전기적으로 연결되는 단계(S100)는 예를 들면 보안 관리 장치(100)의 접속부(110)에 의해 수행되며, 이를 통해 보안 관리 장치(100)는 모니터링 장비(52)와 연결될 수 있다. 이 때, 보안 관리 장치(100)가 모니터링 장비(52) 내에 포함되는 경우 및 보안 관리 장치(100)가 모니터링 장비(52) 외부에 별도로 구현되는 경우 각각에 대하여 접속부(110)가 모니터링 장비(52)와 보안 관리 장치(100) 간을 전기적으로 연결시킬 수 있음은 전술한 바와 같다.
감시하는 단계(S200)는 예를 들면 보안 관리 장치(100)의 감시부(120)에 의해 수행되며, 이를 통해 보안 모니터링 장비(52)에서의 파일이나 프로세스, 네트워크 접속이나 메모리에 대한 접근, 초기화 과정이나 기기 목록 전송 과정, 그리고 모니터링 장비(52)와 기기 간의 통신이 감시될 수 있으며, 이는 전술한 바와 같다.
허용하거나 차단하는 단계(S300)는 감시하는 단계(S200)에서의 감시 결과를 기초로 화이트리스트 또는 블랙리스트에 기반하여 해당 태스크를 차단하거나 허용할 수 있다. 예를 들면, 시스템 하드닝에 관한 작업이나 코드 사이닝 솔루션에 관한 작업, 파일의 생성, 복사, 삭제, 이동, 접근, 읽기, 쓰기, 파일 이름의 변경 또는 실행, 프로세스의 침입이나 실행 등에 대하여 화이트리스트 또는 블랙리스트를 기반으로 허용하거나 또는 차단할 수 있음은 전술한 바와 같다.
이상에서 살펴본 바와 같이, 본 발명의 일 실시예에 따르면 홈 네트워크 시스템에 포함된 모니터링 장비 및 이러한 모니터링 장비에 연결된 기기에 대하여 인가된 사용자 또는 프로세서만 접근하도록 할 수 있으며, 악성 파일의 생성 또는 실행 자체를 차단할 수 있고, 모니터링 장비와 관련된 통신을 감시할 수 있으며, 모니터링 장비에 저장된 고유 정보에 대한 탈취나 변조 등을 차단할 수 있다. 이에 따라, 이러한 모니터링 장비를 통한 외부로부터의 사생활 침해를 방지할 수 있으며, 모니터링 장비에 저장된 다양한 정보(기업의 내부정보나 개인정보 등)의 유출 또한 차단할 수 있다.

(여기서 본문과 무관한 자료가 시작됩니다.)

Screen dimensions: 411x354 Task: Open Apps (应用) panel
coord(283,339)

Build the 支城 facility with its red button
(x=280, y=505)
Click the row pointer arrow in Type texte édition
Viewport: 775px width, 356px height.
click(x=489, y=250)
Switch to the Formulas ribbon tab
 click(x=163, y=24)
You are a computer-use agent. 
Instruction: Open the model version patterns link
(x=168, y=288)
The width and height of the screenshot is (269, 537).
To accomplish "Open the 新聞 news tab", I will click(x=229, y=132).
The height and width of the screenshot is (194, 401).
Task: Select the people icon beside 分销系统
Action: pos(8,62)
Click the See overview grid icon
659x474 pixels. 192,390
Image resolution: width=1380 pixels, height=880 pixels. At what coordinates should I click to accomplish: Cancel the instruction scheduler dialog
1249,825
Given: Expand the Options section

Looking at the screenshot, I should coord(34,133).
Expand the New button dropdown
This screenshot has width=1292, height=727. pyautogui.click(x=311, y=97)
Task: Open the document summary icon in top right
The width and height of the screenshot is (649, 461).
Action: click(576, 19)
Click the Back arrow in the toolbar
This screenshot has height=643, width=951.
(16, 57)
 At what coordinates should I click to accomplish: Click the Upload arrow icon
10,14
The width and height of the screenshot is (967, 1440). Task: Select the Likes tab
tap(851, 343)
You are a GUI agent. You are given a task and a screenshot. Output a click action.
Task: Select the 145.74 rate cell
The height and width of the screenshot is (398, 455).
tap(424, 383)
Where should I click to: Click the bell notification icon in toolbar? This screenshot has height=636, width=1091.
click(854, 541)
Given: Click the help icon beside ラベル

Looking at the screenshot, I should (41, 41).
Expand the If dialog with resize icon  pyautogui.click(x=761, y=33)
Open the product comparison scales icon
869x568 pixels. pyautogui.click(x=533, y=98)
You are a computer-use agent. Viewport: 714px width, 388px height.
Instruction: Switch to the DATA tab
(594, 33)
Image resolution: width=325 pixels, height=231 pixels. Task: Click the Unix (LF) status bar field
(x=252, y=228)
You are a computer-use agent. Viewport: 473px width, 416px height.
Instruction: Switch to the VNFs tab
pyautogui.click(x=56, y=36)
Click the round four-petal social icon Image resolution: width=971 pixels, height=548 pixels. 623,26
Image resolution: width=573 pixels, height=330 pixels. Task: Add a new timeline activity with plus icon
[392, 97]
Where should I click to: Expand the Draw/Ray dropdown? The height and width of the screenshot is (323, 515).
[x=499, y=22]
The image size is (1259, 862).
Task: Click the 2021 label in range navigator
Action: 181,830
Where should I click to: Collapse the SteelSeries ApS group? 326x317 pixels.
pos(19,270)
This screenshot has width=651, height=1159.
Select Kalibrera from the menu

본 발명에 첨부된 블록도의 각 블록과 흐름도의 각 단계의 조합들은 컴퓨터 프로그램 인스트럭션들에 의해 수행될 수도 있다. 이들 컴퓨터 프로그램 인스트럭션들은 범용 컴퓨터, 특수용 컴퓨터 또는 기타 프로그램 가능한 데이터 프로세싱 장비의 프로세서에 탑재될 수 있으므로, 컴퓨터 또는 기타 프로그램 가능한 데이터 프로세싱 장비의 프로세서를 통해 수행되는 그 인스트럭션들이 블록도의 각 블록 또는 흐름도의 각 단계에서 설명된 기능들을 수행하는 수단을 생성하게 된다. 이들 컴퓨터 프로그램 인스트럭션들은 특정 방식으로 기능을 구현하기 위해 컴퓨터 또는 기타 프로그램 가능한 데이터 프로세싱 장비를 지향할 수 있는 컴퓨터 이용 가능 또는 컴퓨터 판독 가능 메모리, 기록 매체에 저장되는 것도 가능하므로, 그 컴퓨터 이용가능 또는 컴퓨터 판독 가능 메모리에 저장된 인스트럭션들은 블록도의 각 블록 또는 흐름도 각 단계에서 설명된 기능을 수행하는 인스트럭션 수단을 내포하는 제조 품목을 생산하는 것도 가능하다. 컴퓨터 프로그램 인스트럭션들은 컴퓨터 또는 기타 프로그램 가능한 데이터 프로세싱 장비 상에 탑재되는 것도 가능하므로, 컴퓨터 또는 기타 프로그램 가능한 데이터 프로세싱 장비 상에서 일련의 동작 단계들이 수행되어 컴퓨터로 실행되는 프로세스를 생성해서 컴퓨터 또는 기타 프로그램 가능한 데이터 프로세싱 장비를 수행하는 인스트럭션들은 블록도의 각 블록 및 흐름도의 각 단계에서 설명된 기능들을 실행하기 위한 단계들을 제공하는 것도 가능하다.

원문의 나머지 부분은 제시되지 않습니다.